## BEGIN Document section

A FACTOTUM IN THE BOOK TRADE
A Memoir
By Marius Kociejowski
349 pages. Biblioasis. $18.95.
I love the smell of old books. More than once, I’ve said those seven words aloud after entering a used and/or rare bookstore. It’s a mistake I won’t make again.
In his dyspeptic new memoir, “A Factotum in the Book Trade,” Marius Kociejowski, who has worked in some of London’s best antiquarian bookstores, turns me into a kebab when he writes:
There is a breed of Homo sapiens that will walk inside, take a deep breath, and say, “Mmm, I just love the smell of old books.” They are to be got rid of as quickly as possible, with whatever violence it takes. I have heard the line a thousand times and never, never have I sold a book to any one of those people.
Barely recovered from that puncture, I ran headlong into Kociejowski’s next skewer:
Also one must be ruthless with those who ask, “What is the most expensive book you’ve got here?” Often it is the male of the species trying to impress the female.
I winced, having posed that question. Now doubly impaled, I stopped to examine my wounds and gather my wits.
I do buy used books, and I’ve been married a long time, so I decided to acquit myself of these charges on technical grounds, fending off the journalist Heywood Broun’s remark that “a technical objection is the first refuge of a scoundrel.”
I was grateful, however, that I easily passed Kociejowski’s third test of bookstore patrons:
There is an even more objectionable subspecies who with their mobile phones like to photograph each other holding an open book although very rarely are their eyes ever fixed on the page. The punishment for them cannot be too severe.

## END Document section
## BEGIN Dataset section

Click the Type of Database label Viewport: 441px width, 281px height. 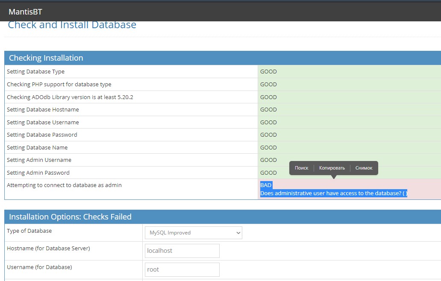(x=29, y=231)
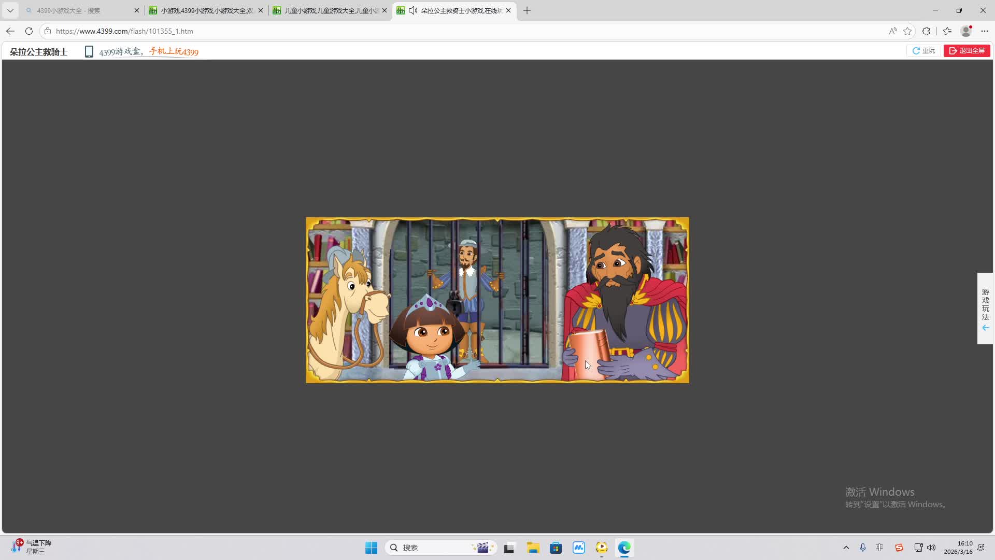This screenshot has height=560, width=995.
Task: Click the Dora game scene image
Action: pyautogui.click(x=497, y=300)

## END Dataset section

> **Short exercise 1**
Based on the book review above, do the following statements agree with it? For each, answer yes or no and quote the words that decide it.
(a) Kociejowski has worked in antiquarian bookstores in London.
(b) The reviewer had trouble passing Kociejowski's third test of bookstore patrons.
(c) Kociejowski says he has sold books to people who claim to love the smell of old books.
> **Short exercise 2**
Answer these questions from the book review above:
(a) Which publisher issued the memoir?
(b) How many words does the reviewer count in the sentence about the smell of old books?
(c) Which journalist's remark does the reviewer fend off?

> **Expected answer 1**
(a) Yes: "who has worked in some of London’s best antiquarian bookstores"
(b) No: "I easily passed Kociejowski’s third test of bookstore patrons"
(c) No: "never, never have I sold a book to any one of those people."

> **Expected answer 2**
(a) Biblioasis
(b) Seven
(c) Heywood Broun